Copy out the lines below from the one containing "At what (x,y)" down to the final line, including both, and leave the pictures out of your answer.

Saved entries
--- START ---
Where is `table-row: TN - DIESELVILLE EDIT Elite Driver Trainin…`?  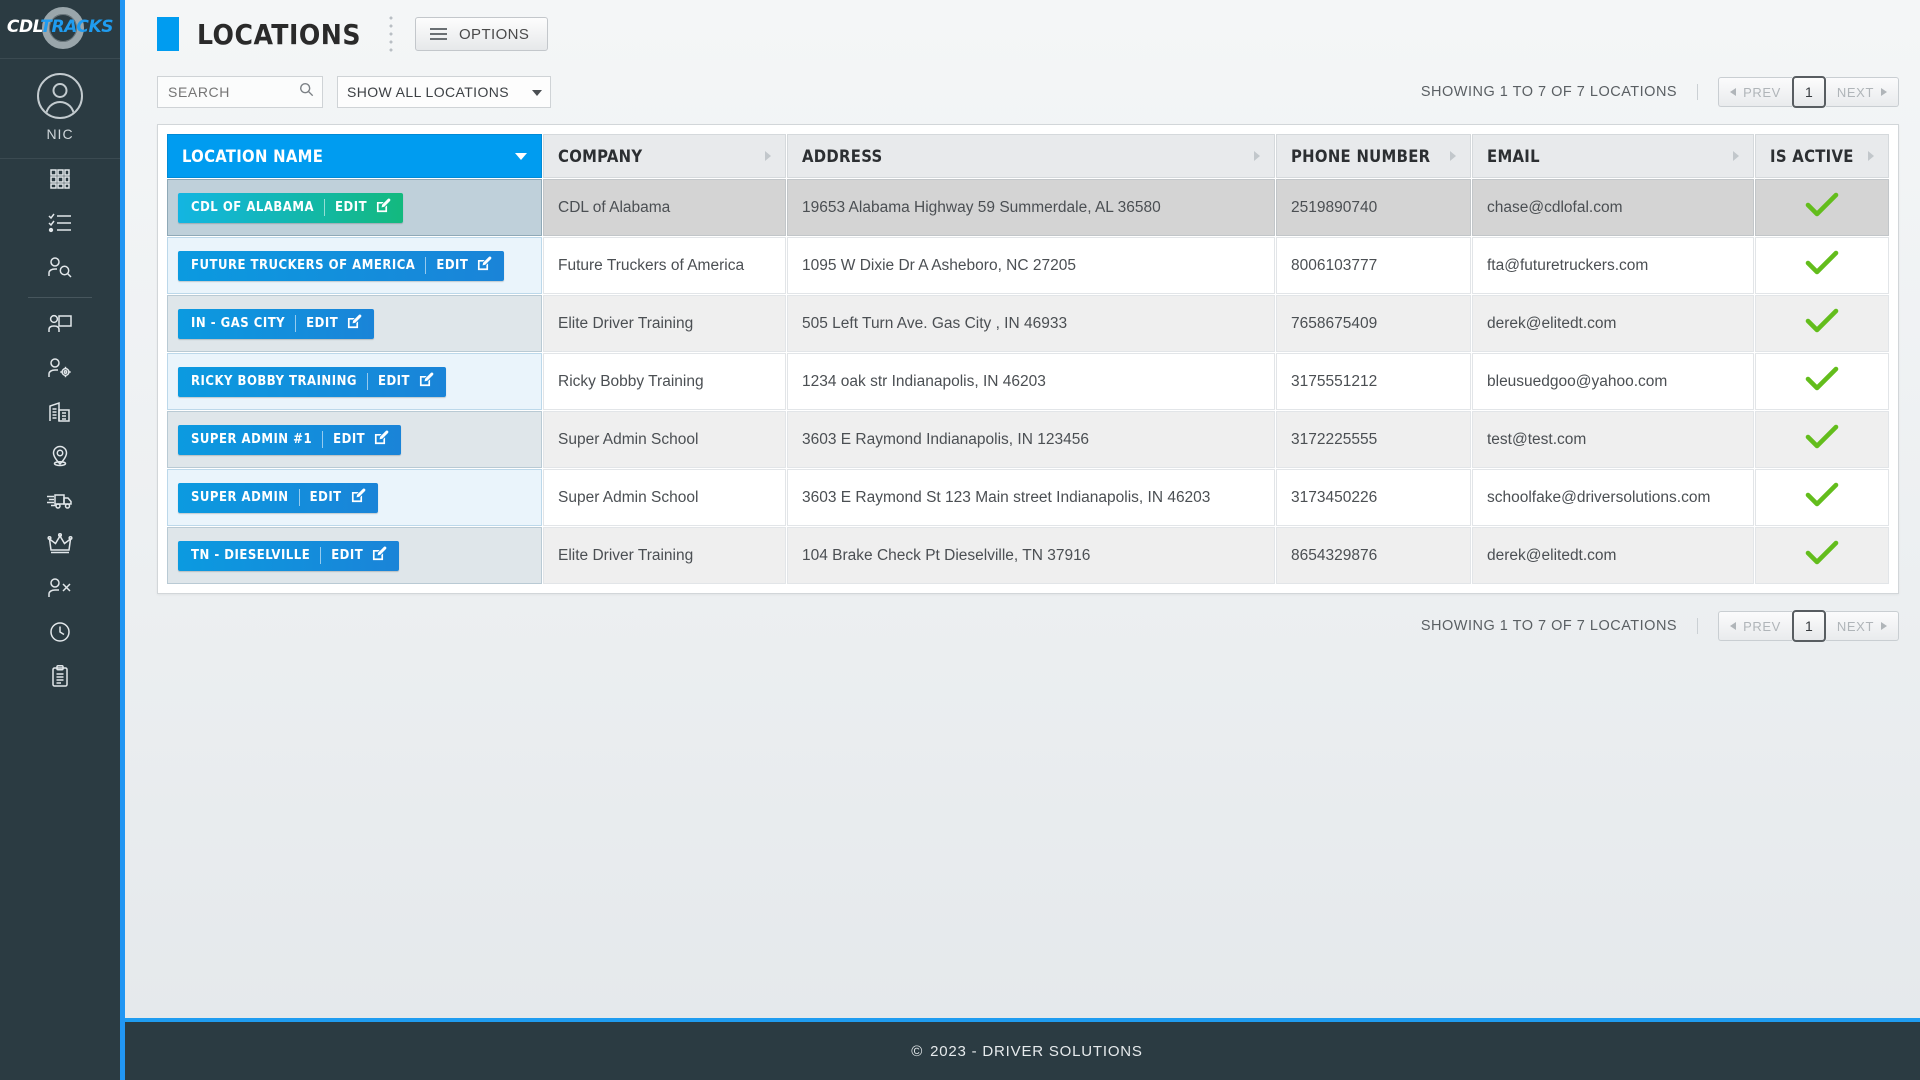 table-row: TN - DIESELVILLE EDIT Elite Driver Trainin… is located at coordinates (1028, 556).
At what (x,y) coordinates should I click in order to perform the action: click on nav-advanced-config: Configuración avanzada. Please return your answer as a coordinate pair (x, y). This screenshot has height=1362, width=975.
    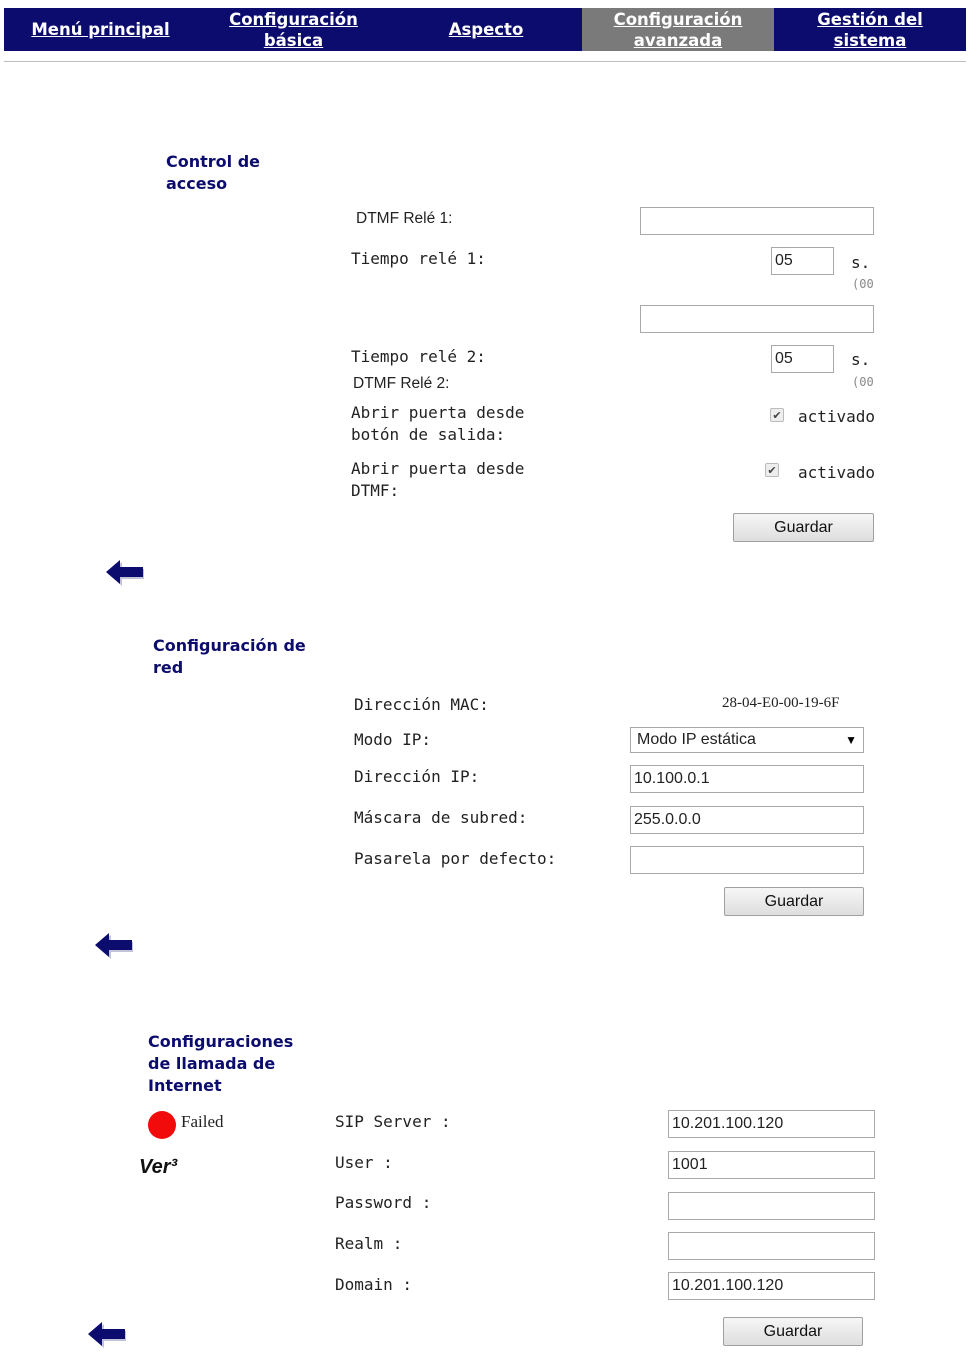
    Looking at the image, I should click on (678, 30).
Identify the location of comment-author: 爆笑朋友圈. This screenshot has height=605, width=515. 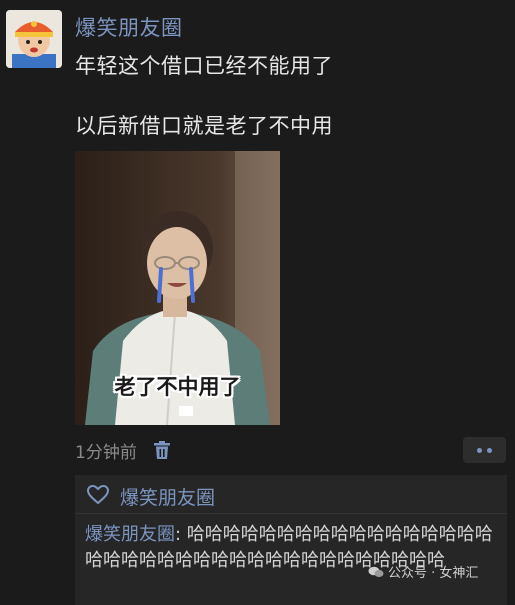
(130, 534).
--- END ---
WRITTEN RESPONSE:
At what (x,y) coordinates should I click in order to perform the action: click on nav-advanced-config: Configuración avanzada. Please return your answer as a coordinate pair (x, y). This screenshot has height=1362, width=975.
    Looking at the image, I should click on (678, 30).
Identify the location of comment-author: 爆笑朋友圈. This screenshot has height=605, width=515. 
(130, 534).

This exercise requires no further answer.